Still, you have to wonder. Did she know before he did? If so, who told her?
'Hmm…' Sanguinius scratched his feathered chin with one foot as he stood perched steadily on the other. 'How many people knew of your heritage prior to the curse being broken?'
"Just one," you replied nonchalantly, your mind elsewhere and here as you split your attention between throwing and catching a softball you found somewhere, your looming lessons with the Navis Nobilite, dealing with Sanguinius' fatherhood issues and your inevitable return to Terra, all along with this conversation. "And Cegorach didn't even figure it out until relatively recently."

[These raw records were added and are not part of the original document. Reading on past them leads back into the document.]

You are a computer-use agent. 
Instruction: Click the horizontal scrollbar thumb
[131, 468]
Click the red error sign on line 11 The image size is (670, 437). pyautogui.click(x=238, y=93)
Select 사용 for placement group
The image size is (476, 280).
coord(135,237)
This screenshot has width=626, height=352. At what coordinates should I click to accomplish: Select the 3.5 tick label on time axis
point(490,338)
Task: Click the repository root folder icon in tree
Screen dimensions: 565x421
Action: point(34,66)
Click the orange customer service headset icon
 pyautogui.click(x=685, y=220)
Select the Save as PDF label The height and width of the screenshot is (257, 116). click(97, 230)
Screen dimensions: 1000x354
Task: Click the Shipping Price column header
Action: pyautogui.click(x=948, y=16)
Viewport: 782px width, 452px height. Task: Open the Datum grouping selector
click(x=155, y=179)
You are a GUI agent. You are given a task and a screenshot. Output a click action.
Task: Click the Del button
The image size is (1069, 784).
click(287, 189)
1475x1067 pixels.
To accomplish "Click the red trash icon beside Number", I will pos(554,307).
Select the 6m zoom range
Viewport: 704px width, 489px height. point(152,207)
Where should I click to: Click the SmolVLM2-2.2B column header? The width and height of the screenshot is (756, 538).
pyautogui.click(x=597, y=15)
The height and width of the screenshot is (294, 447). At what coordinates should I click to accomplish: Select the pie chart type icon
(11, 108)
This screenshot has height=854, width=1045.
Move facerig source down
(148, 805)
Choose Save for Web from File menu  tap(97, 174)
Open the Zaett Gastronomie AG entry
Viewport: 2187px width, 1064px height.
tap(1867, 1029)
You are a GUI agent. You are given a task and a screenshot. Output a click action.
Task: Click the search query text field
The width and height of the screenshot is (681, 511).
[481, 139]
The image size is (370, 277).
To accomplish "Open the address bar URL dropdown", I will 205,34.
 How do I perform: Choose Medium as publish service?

You caught your ball and held up a finger before Sanguinius opened either of his beaks. "Mind you, relative is… well, relative. He still figured it out thousands of years ago. It just took him a few millennia here and there after the Birth of Slaanesh to put two and two together. While the evidence was right in front of him," you added flatly, with a roll of your eyes. "Tzeentch is a scatterbrained crustacean, but dammit he's good at curses when he tries."
'Mm. And I doubt the Eldar Clown God would share such information with such a prominent Living Saint,' Sanguinius noted. 'Though… It is possible he might. His methods are inscrutable even at the best of times, and it is possible that Father simply refused to hear him out.'
"He wouldn't believe it even if he did hear him out," you replied, more bitterly than even you expected. "I tried reaching out to papa sometime around the 6th Millennium - M7 by the Imperial Calendar - once I found out that he was still alive, but he didn't believe me then. And he didn't hate Gods back then, more like a firm dislike. If he didn't believe me then, he wouldn't believe Cegorach."
'So that leaves an unknown who cracked the code independently,' Sanguinius mused as he tried to move the topic away from your past tragedies. 'Or perhaps… A white lie? She knew your words rang true, and so fabricated a story that seemed likely to bolster the faith. A story that, as it turns out, was true.'
You shook your head. "That's too convenient, I think. I guess we'll just have to ask her about it one of these days. Well!" You said as you hopped off the bed, your notebook flying into one hand and the door opening when you pushed it with the other from the other side of the room. "I'm off to deal with infrastructure! Ciao!"
'...Actually, hold on, I'm coming too.'
"I make no promises about avoiding your statues."
'The things I do for you.'
----
They shall be my finest warriors, these men who give of themselves to me. Like clay I shall mould them and in the furnace of war I shall forge them. They shall be of iron will and steely sinew. In great armour I shall clad them and with the mightiest weapons shall they be armed. They will be untouched by plague or disease; no sickness shall blight them. They shall have such tactics, strategies and machines that no foe will best them in battle. They are my bulwark against the Terror. They are the defenders of humanity. They are my Space Marines...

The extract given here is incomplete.